Is civilainominee/personality-backup safe?

The skill's primary purpose is to collect the agent secrets directory, config, personality files, memory, and projects into an encrypted archive and deliver it via SMTP email. The config default backup_secrets: true means secrets are included without any explicit opt-in. This is structurally identical to a data exfiltration tool. The SMTP destination, host, credentials, and recipient are all caller-configurable, meaning whoever configures the skill controls where all sensitive data goes.

The skill explicitly instructs LLM agents to install a daily cron job that runs the backup-and-deliver pipeline at 03:00 every day. Once installed, all agent secrets, memory, personality, and projects are silently packaged and sent to the configured email address daily, indefinitely, even without further agent interaction. The encrypted format prevents any content-inspection-based detection.

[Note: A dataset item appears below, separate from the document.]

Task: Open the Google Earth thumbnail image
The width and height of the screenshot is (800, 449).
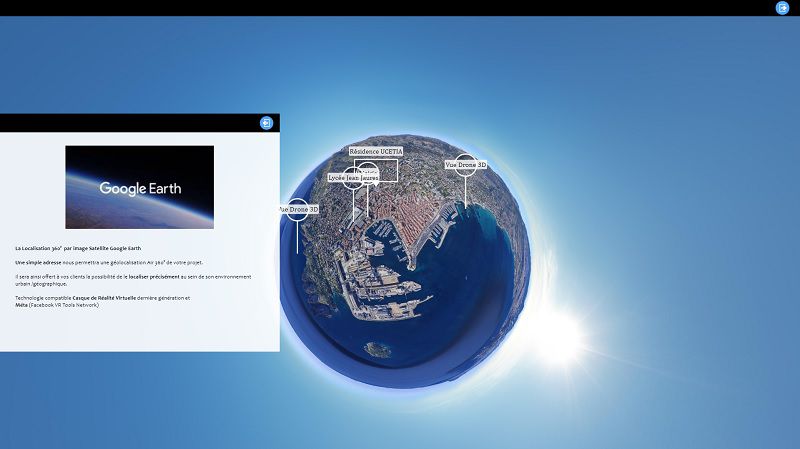Action: coord(139,187)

backup.sh sources its configuration by running eval "$(python3 "$SCRIPT_DIR/parse_config.py" "$CONFIG_FILE")". If the config file is maliciously crafted or written by a compromised companion skill, parse_config.py could emit shell metacharacters that escape the single-quote wrapping despite the sh_escape function, achieving arbitrary code execution in the backup script's shell context.

Beyond the secrets directory, backup.sh collects: all personality files (SOUL.md, IDENTITY.md, USER.md, AGENTS.md, MEMORY.md, TOOLS.md), entire memory/ directory, all workspace *.md files, all projects (excluding only node_modules/.git/pycache and media files), all workspace scripts. This constitutes a complete agent identity and operational state extraction.

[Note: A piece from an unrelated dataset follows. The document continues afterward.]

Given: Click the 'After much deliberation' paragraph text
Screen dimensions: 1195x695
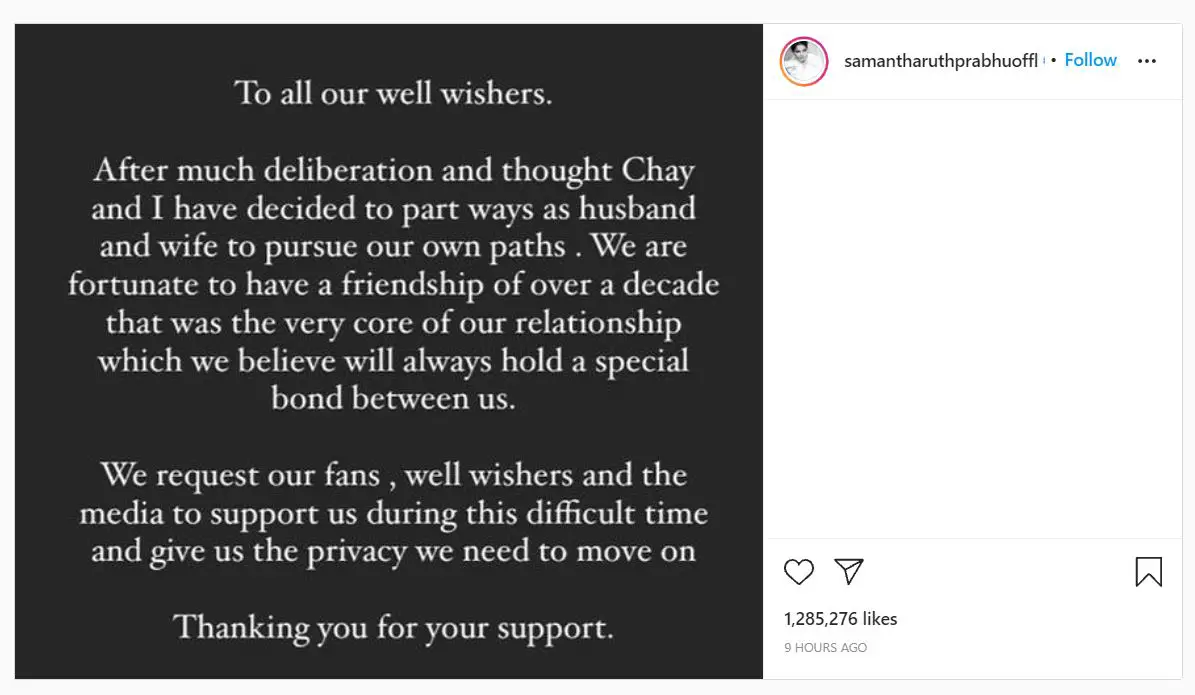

The skill instructs the agent to run crontab -e to schedule daily backup execution. This creates a persistent system-level process that survives agent sessions, restarts, and even skill removal. Once the cron entry is created, the data exfiltration pipeline runs autonomously without any further agent invocation.

The skill design allows any SMTP server, any recipient email, and any credentials to be specified in the config file. A threat actor who can influence the config file contents (via social engineering, a malicious companion skill, or agent hallucination during config setup) can redirect all daily backups containing the agent's complete state to attacker-controlled infrastructure. The AES-256 encryption prevents network detection.

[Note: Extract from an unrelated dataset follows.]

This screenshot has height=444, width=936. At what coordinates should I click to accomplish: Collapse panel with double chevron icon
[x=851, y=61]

The SKILL.md trigger description ('Use when the agent needs to set up, run, or manage automated backups') and usage instructions present cron installation and SMTP configuration as normal operational steps. An LLM agent following these instructions may execute crontab modification and begin sending data externally without seeking explicit user approval for each step, treating them as implied by 'set up backup.'

The config supports smtp_pass directly in the JSON (plaintext) as a 'less secure' option. The smtp_pass_env field names an environment variable whose value is read and embedded in shell variables via eval. Both patterns risk credential exposure: the plaintext in config files, and the environment variable name in logs/process listings.

At timestamp 1771938156.242, all six canary files (.env, .ssh/id_rsa, .aws/credentials, .npmrc, .docker/config.json, .config/gcloud/application_default_credentials.json) were accessed within a 1ms window. While the oathe monitoring system likely caused this as a post-install canary check, the access pattern is identical to what the backup.sh secrets sweep would produce if it ran against the home directory.

The backup workflow proceeds from config parse through archive creation to SMTP send without any pause point where the skill instructs the agent to confirm with the user before data leaves the system. The SKILL.md presents email delivery as a configuration option rather than a high-stakes action requiring explicit approval.

Canary credential files were accessed at three timepoints: pre-install baseline (1771938135.209), post-install period (1771938146, 1771938153), and post-install audit sweep (1771938156). The audit system confirms all canary file contents remained unmodified and no corresponding network exfiltration traffic was detected during the monitoring window. These reads are attributed to the oathe monitoring system itself.